New Zealand field hockey player (born 1991)

Jacob Anthony Phillip Smith (born 3 April 1991) is a New Zealand field hockey player.

==Personal life==
Smith was born and raised in Wellington, New Zealand.

==Career==
===Club level===
In the New Zealand National Hockey League Smith plays for Auckland.
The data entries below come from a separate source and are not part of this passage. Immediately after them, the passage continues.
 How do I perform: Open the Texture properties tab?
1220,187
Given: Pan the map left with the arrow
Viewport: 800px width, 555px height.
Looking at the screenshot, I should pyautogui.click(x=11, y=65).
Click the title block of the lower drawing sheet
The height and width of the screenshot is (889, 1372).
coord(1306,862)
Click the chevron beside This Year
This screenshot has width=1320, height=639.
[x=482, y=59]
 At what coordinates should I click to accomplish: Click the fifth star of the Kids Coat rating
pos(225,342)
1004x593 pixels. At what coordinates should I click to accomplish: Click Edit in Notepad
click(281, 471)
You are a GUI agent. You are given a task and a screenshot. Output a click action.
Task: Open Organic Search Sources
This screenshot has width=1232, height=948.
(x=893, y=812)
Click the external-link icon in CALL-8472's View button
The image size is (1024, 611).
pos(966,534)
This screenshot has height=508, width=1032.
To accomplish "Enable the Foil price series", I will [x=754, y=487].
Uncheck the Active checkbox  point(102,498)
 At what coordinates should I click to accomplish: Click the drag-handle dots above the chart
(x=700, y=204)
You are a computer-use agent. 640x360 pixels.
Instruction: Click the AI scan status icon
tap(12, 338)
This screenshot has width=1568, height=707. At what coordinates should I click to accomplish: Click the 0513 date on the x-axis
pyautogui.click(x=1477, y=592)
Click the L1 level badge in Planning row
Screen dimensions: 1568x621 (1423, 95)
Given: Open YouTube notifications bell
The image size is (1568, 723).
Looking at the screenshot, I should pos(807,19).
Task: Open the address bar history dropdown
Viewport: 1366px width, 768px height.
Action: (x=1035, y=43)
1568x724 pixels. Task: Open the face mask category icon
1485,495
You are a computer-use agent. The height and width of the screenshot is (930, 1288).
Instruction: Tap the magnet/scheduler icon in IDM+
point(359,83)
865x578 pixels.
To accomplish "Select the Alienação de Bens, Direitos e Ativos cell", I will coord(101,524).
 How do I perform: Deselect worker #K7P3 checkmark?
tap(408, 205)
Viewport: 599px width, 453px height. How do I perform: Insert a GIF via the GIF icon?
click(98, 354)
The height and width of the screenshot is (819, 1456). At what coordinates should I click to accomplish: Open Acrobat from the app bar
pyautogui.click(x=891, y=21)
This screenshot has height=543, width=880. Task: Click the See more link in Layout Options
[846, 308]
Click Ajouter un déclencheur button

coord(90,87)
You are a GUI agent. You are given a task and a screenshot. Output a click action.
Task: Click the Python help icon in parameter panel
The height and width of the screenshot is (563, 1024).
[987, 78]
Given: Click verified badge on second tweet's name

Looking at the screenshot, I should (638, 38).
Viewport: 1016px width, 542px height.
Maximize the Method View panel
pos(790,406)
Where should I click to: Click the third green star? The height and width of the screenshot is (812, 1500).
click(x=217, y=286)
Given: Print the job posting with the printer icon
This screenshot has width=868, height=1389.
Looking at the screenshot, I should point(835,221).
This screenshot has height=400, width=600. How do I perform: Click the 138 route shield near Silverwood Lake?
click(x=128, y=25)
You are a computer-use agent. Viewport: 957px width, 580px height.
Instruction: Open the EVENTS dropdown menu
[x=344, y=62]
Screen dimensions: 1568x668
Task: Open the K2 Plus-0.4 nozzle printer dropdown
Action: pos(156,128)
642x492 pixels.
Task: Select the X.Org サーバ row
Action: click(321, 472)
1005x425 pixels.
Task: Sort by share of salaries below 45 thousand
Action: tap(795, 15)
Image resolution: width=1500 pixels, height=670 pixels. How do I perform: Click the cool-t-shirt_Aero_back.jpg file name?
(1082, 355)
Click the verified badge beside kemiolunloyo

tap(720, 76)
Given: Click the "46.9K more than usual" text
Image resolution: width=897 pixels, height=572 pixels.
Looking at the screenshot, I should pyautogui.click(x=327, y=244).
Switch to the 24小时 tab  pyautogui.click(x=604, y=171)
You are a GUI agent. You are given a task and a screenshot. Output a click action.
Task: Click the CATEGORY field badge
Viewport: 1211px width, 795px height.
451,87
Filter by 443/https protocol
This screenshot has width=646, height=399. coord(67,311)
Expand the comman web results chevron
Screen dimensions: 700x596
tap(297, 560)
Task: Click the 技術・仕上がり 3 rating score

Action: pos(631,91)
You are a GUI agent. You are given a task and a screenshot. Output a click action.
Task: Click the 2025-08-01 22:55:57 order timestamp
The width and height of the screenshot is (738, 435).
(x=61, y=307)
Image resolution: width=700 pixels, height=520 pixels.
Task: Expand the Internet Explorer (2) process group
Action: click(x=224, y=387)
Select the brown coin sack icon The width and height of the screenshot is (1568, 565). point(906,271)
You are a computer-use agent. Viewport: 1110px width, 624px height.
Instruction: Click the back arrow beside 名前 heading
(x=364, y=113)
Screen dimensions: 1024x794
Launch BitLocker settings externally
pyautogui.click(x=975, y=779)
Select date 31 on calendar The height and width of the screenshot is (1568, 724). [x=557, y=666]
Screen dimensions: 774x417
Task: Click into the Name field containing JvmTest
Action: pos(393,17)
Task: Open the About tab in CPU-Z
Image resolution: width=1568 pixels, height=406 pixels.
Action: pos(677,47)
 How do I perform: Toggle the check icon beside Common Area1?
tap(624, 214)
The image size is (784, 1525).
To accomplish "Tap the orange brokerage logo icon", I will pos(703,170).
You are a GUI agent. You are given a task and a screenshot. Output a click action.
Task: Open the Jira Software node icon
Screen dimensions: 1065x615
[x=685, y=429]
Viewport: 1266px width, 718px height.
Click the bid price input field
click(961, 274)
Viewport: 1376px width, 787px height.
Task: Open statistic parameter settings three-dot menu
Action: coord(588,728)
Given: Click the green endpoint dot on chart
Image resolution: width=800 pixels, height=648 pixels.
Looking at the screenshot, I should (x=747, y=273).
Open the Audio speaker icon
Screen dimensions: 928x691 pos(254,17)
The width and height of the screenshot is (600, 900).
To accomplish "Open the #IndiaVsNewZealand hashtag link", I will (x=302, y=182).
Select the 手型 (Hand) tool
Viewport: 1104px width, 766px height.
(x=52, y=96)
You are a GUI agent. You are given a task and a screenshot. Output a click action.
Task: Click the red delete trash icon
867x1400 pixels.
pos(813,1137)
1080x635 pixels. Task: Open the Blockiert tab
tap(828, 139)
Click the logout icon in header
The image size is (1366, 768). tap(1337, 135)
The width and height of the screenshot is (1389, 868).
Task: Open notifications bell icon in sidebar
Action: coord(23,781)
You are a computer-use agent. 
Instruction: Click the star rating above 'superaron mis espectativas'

During the 2018–19 season, Smith relocated to the Netherlands to play in the Dutch Hoofdklasse for Pinoké.

He played for Surbiton during the 2024–25 season.

===National team===
Smith made his national debut for the Black Sticks in 2012. Shortly after, he represented the team at his first major tournament, the Champions Trophy.

In 2014, Smith medalled for the first time with New Zealand at the 2012–13 FIH World League in New Delhi, India, where the team lost 2–7 to the Netherlands in the final.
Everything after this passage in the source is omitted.